Frequently Asked Questions About Trauma Therapy in San Diego
How do we know if this is trauma or “just stress”?
Stress tends to improve when pressure eases. Trauma often creates triggers, avoidance, sleep disruption, emotional shutdown, or intense body responses that keep showing up even when life is stable. You do not need a PTSD diagnosis to benefit from trauma-informed therapy.
Do we have to describe every detail of what happened?
No. Trauma therapy is not about forcing a full retelling. We focus on what helps you function better now. When we do trauma processing work, it’s paced and collaborative.
What if trauma is affecting our relationship?
Trauma can show up as withdrawal, anger, distrust, people-pleasing, or fear during conflict. We help you recognize triggers, communicate more clearly, and reduce reactivity so connection feels safer.
Is online trauma therapy effective?
For many clients, yes. Online therapy can work well, especially for skills, regulation work, and trigger planning. We’ll help you choose what fits your needs and comfort level.
Will we need medication?
Many people improve through therapy alone. Some benefit from medication support.
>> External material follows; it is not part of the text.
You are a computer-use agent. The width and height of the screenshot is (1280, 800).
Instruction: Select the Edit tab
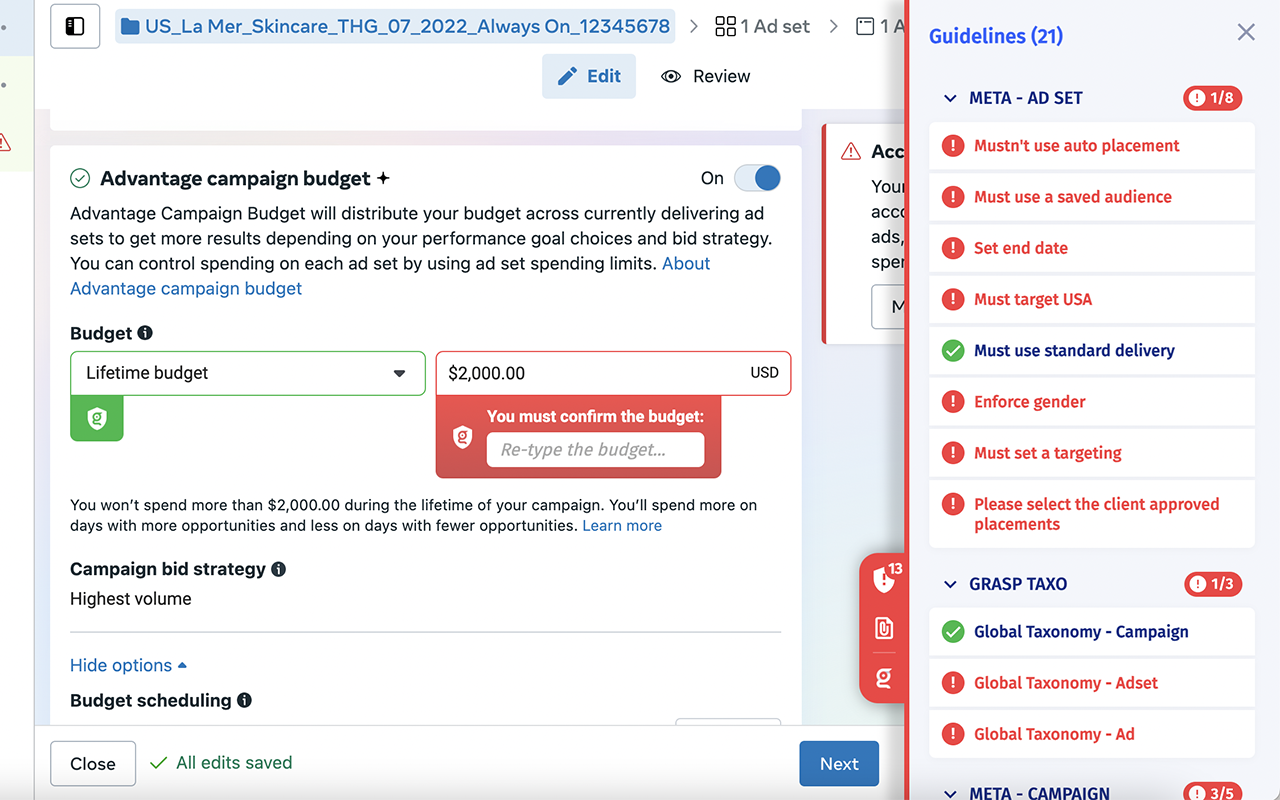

If needed, we can coordinate with your physician or psychiatrist while focusing on skills that support long-term change.
How is trauma therapy different from relaxation techniques?
Relaxation can help in the moment, but trauma therapy targets the trigger-response loop, avoidance patterns, and beliefs trauma leaves behind. The goal is lasting reduction in reactivity, not just temporary relief.